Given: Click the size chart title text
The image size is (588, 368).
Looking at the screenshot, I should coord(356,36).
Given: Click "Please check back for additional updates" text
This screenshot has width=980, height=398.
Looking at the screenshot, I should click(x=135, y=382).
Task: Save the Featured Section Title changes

****************************************

▶ **Work task**
Would you copy out all of the entries exactly?

▶ **Finished exercise**
Given: Click the size chart title text
The image size is (588, 368).
Looking at the screenshot, I should coord(356,36).
Given: Click "Please check back for additional updates" text
This screenshot has width=980, height=398.
Looking at the screenshot, I should click(x=135, y=382).
Task: Save the Featured Section Title changes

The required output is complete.